*** Begin section ***

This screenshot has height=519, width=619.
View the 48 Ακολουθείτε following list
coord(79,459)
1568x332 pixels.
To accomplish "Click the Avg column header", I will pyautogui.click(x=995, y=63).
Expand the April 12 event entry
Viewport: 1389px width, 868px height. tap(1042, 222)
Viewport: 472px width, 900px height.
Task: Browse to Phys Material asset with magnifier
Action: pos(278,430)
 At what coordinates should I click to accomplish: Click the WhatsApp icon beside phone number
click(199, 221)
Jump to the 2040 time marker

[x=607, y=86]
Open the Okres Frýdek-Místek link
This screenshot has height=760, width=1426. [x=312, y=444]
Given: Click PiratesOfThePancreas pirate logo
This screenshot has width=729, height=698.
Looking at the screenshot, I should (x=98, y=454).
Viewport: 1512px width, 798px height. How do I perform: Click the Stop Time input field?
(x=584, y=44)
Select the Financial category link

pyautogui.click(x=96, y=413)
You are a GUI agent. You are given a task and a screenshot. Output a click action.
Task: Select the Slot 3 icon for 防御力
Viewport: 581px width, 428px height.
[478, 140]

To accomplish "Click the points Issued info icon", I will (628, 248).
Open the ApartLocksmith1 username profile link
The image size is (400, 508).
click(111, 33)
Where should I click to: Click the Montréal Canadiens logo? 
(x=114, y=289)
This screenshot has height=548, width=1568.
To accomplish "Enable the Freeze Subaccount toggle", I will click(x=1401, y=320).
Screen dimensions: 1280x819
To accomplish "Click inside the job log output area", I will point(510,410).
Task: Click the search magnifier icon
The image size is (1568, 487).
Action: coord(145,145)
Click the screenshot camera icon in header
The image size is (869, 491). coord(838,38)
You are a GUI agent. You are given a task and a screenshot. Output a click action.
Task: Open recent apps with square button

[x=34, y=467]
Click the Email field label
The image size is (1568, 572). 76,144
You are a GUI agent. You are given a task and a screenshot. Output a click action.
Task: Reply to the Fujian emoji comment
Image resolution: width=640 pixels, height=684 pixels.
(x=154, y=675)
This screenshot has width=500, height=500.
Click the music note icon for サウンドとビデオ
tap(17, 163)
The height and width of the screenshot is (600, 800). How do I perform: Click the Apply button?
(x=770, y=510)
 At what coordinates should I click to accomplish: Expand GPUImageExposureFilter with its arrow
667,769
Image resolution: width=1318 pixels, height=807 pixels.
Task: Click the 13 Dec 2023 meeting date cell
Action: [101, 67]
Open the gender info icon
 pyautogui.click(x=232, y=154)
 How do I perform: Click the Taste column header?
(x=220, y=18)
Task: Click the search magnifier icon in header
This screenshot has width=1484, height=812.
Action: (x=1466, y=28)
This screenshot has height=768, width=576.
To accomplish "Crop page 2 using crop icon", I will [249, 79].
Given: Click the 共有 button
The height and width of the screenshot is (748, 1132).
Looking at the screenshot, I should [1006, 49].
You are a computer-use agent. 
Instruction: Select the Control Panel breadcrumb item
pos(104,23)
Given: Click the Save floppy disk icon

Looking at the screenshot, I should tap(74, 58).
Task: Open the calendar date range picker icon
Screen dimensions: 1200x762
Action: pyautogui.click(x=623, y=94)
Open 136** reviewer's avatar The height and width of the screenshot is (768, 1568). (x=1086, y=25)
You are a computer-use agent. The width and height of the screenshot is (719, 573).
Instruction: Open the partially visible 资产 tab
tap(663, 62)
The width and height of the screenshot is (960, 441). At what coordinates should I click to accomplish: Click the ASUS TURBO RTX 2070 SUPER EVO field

*** End section ***

The string "search" shows up in some lines of the listing. Copy each such line.

* [Task output]
Task: Click the search magnifier icon
Task: Click the search magnifier icon in header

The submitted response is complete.